L'intention tripartite de la prière (« pro statu Ecclesiae et salute régis et (vel) patriae ...»), fréquente à l'époque Mérovingienne, a très probablement une origine liturgique.
Sous les Carolingiens, ce type de formules, assez stéréotypé (bien que variant dans le détail) se développe pour prendre en compte également l'épouse du roi (conjux, dite exceptionnellement reine ou impératrice) et la descendance royale.

Tout d'abord la formule est banale, parfois, cependant, un adjectif affectueux est ajouté pour la reine dans les actes de Charles le Chauve, comme cara, dulcissima, amantissima ou amanda . Peu à peu, les rédacteurs sont plus précis : Ainsi sont sollicitées des prières à la fois pour Ermentrude, décédée, et Richilde, vivante.

Puis, à partir de Charles le Chauve, apparaissent les fondations d'anniversaires, avec dotation de biens pour les églises et mentions précises des jours où les clercs devront prier pour elles : Le jour de l'anniversaire de la reine est tantôt confondu avec celui du souverain, tantôt individualisé.

Enfin, un diplôme de Charles le Simple du 26 mai 918, entre autres clauses, institue, en la chapelle du palais de Saint-Clément de Compiègne, un collège de chanoines chargés de prier jour et nuit pour lui et pour sa défunte épouse Frérone, en en faisant mémoire pendant les vigiles, les messes et leurs autres prières, on a vu dans cet acte l'origine de la chapellenie.

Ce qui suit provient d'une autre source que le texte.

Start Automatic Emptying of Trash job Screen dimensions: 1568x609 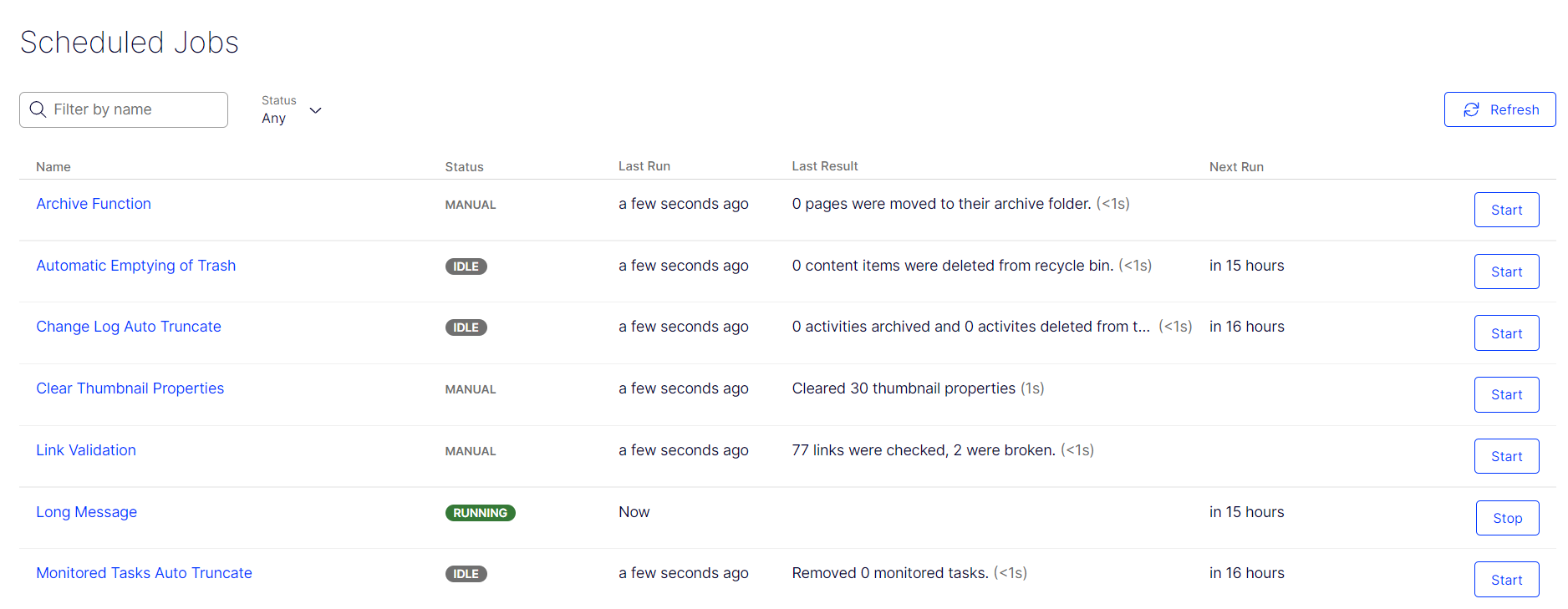point(1506,272)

A l'instar du roi, la reine peut être « mécène », commander et posséder des manuscrits, ou encore faire des présents. C'est notamment le cas d'Hildegarde qui, de concert avec Charlemagne, fait copier, à la fin du VIIIe siècle, un évangéliaire (B. N. F., n. a. 1. 1203), comme le précise une mention versifiée. C'est Ermentrude qui, avec Charles le Chauve, donne un pallium portant des vers brodés au pape Nicolas Ier, pour l'autel de Saint- Paul.

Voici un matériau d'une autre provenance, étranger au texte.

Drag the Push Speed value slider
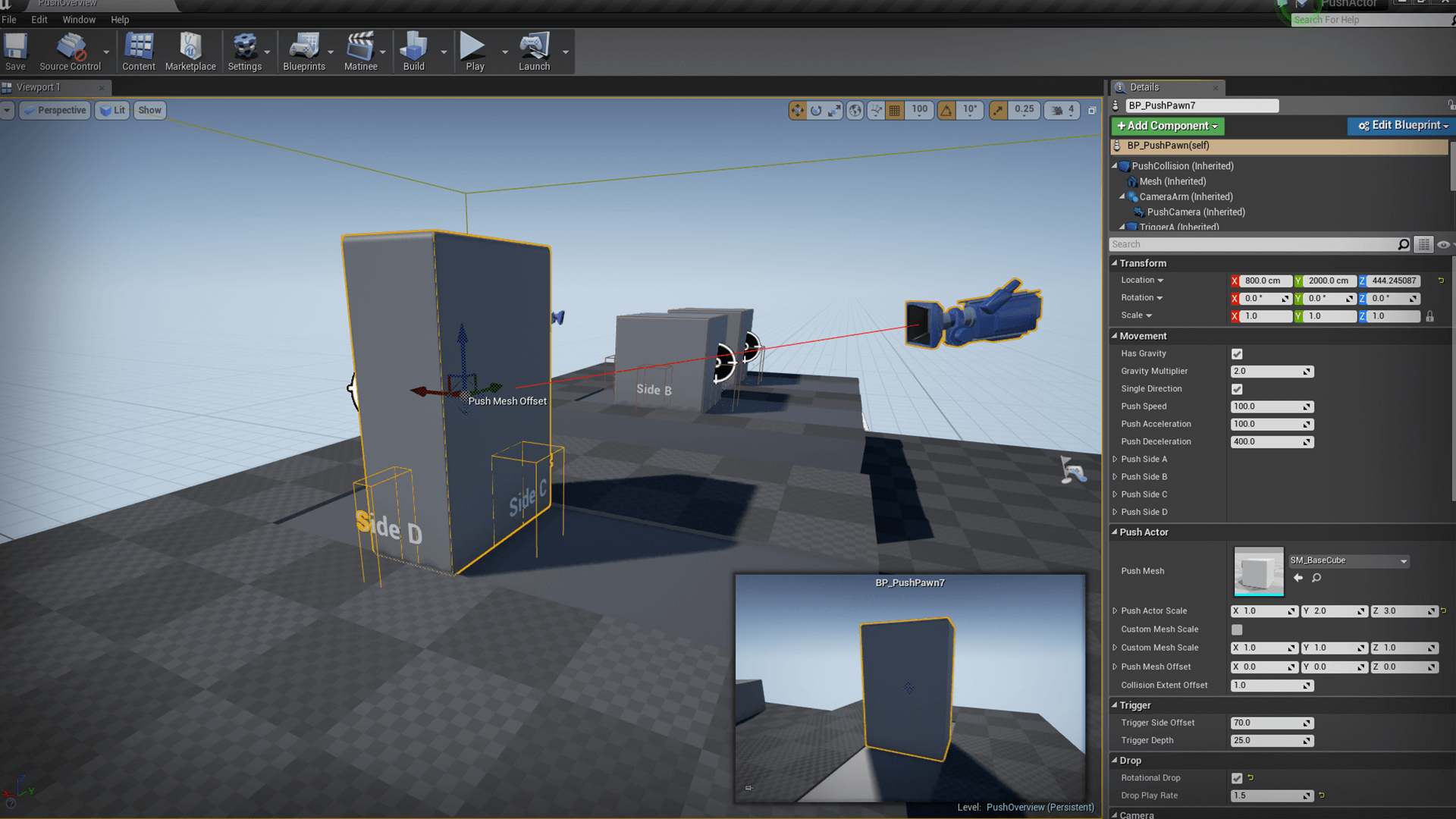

Comme le roi, la reine peut disposer d'un personnel, mais bien évidemment réduit. Elle charge parfois un précepteur de l'éducation de ses enfants : Ainsi, Ermengarde demande à Clément (maître de l'école du palais) de s'occuper de Lothaire, peut-être Bernard de Septimanie et Fréculphe, évêque de Lisieux, ont-ils un rôle semblable auprès de Charles le Chauve, à l'instigation de Judith, puis, Ermentrude confie la même tâche à Joseph (notaire de Pépin II) d'Aquitaine, qui enseigne Louis II le Bègue.

Frérone a auprès d'elle (sans doute à son chevet, à la fin de sa vie), deux médecins « concurrents », un Salermitain anonyme et Deroldus (par la suite évêque d'Amiens..., peut-être le plus habile) qui se combattent à coup de poisons, ainsi qu'un chapelain et confesseur, Madelgerus.
Mais surtout depuis l'époque Mérovingienne, elle a dû parfois être assistée d'un référendaire, à l'image d'Ultrogothe, épouse de Childebert Ier (511-558), dont le référendaire Ursicinus devient par la suite évêque de Cahors.

Tout comme le roi encore, la reine possède un anneau sigillaire : C'est le cas notamment d'Arégonde, la seconde épouse de Clotaire Ier (mort en
scellant les actes intitulés à son nom, la reine n'y recourt, semble-t-il, qu'à titre privé (fermeture de lettres missives, scellement de coffres).

Cependant, les reines des IXe et Xe siècles — comme leurs devancières Mérovingiennes ont la faculté de délivrer des actes. Divers diplômes de Charlemagne (notamment pour des églises Italiennes, comme Modène, Bénévent ou le Mont-Cassin, mais aussi pour l'abbaye Alsacienne de Honau, ou encore pour Salzbourg), de même que des actes de Louis le Pieux signalent d'éventuels « precepta reginarum », au même titre que d'éventuels « precepta ducum ».

Dans le n° 23 des « Formulae impériales », datable de 814-840, se trouve le passage : « omnia strumenta kartarum, quibus praefatae ecclesie a regibus et reginis vel ceteris catholicis viris res et mancipia collatae fuerant. » Pourtant actuellement peu de ces actes sont conservés : Un seul original (ou plutôt pseudo- original du XIIe s.) est intitulé au nom de Gerberge, 2 actes de Richilde sont connus par des copies, le plus souvent, ce sont des diplômes royaux qui, à vrai dire, en font état dans leur exposé.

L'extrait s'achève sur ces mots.